I recently got a chance to create a new Django app with the current stable version which exposes some Postgresql specific data types for models (docs) and got excited to have an Array. According the Real Python folks, this could be a way to introduce a tagging system (you can read the post here).
This implementation would lack referential integrity between rows (something that a tagging system should probably enforce at the database level because that's what RDMSs do) but I think a more intriguing application would be caching references to rows that span a couple of tables.
The idea here would be something like (in pseudo-django):
class Customer(models.Model):
# additional stuff
returned_products = ArrayField(type=integer)
Where the returned_products
array is a way of storing references to products which I would normally access with something like:
(Customer.objects.get(pk=123)
.order_set
.filter(status='closed')
.products
.filter(status='returned'))
Not exactly clean but since that's a queryset it could be cached in some way but returns are something that don't really shrink, they just grow over time (in principle to arbitrary length, yikes!).
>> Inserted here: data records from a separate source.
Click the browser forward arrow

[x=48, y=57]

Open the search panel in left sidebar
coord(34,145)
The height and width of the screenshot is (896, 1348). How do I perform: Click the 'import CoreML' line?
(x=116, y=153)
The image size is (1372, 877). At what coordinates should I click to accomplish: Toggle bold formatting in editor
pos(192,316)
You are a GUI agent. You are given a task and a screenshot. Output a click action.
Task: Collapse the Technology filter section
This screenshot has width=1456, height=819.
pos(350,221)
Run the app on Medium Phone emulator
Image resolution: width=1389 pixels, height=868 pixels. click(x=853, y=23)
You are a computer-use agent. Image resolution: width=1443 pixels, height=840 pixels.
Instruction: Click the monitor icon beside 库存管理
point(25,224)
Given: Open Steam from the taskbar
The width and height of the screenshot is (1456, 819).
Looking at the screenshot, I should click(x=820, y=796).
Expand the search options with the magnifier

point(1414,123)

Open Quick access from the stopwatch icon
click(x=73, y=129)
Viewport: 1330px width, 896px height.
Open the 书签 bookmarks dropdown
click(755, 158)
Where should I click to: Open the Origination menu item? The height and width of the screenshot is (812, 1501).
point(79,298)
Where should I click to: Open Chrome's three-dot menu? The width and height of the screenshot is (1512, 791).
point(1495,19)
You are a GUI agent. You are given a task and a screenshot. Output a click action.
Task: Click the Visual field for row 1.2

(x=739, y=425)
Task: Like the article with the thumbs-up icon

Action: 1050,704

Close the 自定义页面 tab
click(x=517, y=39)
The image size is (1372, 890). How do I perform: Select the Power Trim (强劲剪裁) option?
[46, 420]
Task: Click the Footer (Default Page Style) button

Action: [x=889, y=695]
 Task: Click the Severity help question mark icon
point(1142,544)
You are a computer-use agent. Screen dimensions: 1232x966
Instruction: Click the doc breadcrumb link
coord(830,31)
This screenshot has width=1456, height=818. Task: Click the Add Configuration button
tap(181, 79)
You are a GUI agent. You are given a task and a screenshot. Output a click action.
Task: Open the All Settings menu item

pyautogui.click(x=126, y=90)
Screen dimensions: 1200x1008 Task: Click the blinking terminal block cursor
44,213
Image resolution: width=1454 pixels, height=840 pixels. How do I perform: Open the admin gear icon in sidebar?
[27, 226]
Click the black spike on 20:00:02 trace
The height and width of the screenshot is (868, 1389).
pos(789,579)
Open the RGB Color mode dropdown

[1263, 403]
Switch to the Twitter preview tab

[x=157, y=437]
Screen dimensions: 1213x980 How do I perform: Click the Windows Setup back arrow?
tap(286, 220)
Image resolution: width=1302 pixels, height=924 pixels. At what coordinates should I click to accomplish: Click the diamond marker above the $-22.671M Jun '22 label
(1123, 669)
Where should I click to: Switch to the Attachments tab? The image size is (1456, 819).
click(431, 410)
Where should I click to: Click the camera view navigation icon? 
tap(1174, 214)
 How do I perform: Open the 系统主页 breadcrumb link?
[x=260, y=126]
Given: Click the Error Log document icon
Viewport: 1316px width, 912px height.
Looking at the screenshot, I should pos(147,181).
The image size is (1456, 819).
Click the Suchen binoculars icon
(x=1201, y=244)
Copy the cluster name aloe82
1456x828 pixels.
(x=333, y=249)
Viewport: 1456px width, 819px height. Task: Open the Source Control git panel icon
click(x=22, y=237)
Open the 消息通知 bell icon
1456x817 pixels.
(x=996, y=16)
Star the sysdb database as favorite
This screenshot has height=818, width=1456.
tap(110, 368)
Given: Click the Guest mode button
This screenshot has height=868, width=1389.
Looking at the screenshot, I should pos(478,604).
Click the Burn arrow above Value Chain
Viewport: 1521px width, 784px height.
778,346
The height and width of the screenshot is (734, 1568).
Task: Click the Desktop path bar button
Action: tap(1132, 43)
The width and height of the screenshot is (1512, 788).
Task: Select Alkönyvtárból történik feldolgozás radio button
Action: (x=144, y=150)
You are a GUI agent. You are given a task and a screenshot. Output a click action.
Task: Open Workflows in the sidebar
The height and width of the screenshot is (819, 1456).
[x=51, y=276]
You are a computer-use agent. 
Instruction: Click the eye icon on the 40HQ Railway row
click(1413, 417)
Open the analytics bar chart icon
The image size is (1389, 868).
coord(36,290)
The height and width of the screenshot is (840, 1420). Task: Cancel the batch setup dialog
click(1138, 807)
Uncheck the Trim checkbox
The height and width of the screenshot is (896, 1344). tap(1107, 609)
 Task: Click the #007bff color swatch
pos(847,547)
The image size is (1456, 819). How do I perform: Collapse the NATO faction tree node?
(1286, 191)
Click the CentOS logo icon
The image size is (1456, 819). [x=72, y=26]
Imagine storing the values of that queryset in the returned_products
array so that when, for example, the user visits their history, they can see their returns across all orders with the overhead of something like:
(Product.objects
.filter(id__in=request.user.customer.returned_products))
... instead of having to traverse through a bunch of tables.
Is this a sensible application of this form of storage or is it more sensible to leverage some additional caching layer?